The exercise:
From the records below, collect each line that includes the word "Create" and copy those lines unchanged.

[Entries from a dataset]
+ + + +
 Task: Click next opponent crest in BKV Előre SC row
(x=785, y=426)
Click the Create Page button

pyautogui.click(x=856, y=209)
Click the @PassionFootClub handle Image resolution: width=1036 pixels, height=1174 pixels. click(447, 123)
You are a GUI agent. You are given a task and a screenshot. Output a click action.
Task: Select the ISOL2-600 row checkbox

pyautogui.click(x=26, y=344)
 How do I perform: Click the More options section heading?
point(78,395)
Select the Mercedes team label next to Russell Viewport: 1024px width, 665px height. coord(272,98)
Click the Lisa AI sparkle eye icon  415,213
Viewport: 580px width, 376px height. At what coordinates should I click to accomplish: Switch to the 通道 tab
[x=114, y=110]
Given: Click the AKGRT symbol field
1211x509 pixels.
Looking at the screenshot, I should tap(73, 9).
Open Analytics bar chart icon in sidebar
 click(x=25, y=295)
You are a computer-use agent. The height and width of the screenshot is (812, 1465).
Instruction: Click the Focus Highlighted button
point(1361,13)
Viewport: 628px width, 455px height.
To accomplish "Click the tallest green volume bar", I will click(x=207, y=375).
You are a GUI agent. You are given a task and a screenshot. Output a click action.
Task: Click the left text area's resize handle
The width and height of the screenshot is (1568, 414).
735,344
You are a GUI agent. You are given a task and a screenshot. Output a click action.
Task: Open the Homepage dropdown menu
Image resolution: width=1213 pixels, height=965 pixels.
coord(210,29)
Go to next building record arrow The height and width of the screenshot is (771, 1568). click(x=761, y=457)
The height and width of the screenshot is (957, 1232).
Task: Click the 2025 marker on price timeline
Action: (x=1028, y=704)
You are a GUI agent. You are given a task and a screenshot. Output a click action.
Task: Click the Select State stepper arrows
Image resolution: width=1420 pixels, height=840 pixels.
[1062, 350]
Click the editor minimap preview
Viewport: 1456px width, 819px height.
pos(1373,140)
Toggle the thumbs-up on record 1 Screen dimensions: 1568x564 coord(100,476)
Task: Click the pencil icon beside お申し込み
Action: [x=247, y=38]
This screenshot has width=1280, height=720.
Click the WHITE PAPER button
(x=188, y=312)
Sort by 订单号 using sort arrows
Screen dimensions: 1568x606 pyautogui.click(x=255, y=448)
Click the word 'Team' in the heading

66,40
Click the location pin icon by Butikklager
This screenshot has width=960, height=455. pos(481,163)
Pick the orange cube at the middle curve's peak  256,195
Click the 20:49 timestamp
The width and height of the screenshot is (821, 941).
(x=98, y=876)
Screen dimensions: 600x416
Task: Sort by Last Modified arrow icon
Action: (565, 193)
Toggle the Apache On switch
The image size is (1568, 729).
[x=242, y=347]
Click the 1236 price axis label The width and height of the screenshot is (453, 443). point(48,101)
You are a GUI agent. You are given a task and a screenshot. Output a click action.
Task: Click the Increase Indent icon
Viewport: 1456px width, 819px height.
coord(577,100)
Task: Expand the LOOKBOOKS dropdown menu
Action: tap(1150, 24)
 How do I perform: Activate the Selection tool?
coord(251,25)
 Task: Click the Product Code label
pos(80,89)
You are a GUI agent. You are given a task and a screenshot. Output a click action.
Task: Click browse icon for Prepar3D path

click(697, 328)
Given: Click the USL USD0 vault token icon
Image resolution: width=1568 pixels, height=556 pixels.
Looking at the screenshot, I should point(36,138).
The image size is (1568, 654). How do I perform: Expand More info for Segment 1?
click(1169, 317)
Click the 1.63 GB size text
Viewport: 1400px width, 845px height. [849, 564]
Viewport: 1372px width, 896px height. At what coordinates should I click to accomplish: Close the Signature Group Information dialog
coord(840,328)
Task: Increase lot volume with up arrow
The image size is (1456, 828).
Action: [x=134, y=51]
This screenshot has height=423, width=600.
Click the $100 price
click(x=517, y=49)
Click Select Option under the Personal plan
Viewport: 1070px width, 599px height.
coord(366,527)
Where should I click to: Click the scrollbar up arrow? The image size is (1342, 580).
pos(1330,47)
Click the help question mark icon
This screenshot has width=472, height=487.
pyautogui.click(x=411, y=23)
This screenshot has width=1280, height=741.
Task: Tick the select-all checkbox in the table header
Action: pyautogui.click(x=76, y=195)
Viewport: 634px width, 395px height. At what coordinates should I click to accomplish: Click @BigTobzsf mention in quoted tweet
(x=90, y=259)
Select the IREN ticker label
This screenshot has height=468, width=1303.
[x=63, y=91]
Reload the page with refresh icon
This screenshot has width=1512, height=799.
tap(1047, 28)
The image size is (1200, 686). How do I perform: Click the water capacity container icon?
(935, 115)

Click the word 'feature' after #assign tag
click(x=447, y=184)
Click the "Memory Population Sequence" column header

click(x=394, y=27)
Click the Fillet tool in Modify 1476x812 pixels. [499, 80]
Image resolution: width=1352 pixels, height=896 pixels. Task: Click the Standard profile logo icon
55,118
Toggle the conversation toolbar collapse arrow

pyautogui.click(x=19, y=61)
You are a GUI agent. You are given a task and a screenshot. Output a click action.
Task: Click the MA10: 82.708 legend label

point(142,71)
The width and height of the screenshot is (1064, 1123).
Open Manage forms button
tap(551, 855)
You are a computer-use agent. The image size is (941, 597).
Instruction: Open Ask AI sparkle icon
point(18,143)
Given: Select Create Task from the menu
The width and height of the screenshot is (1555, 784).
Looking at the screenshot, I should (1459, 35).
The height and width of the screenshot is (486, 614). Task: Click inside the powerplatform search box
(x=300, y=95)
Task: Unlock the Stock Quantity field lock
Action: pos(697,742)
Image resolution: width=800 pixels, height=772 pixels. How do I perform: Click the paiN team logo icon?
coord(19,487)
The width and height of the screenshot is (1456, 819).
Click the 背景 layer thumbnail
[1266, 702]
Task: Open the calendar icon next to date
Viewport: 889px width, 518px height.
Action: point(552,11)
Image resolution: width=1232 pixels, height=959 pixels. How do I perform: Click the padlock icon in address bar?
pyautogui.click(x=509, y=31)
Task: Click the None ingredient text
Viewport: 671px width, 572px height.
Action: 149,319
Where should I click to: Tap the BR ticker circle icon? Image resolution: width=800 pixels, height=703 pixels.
+ + + +
Correct answer:
Click the Create Page button
Given: Select Create Task from the menu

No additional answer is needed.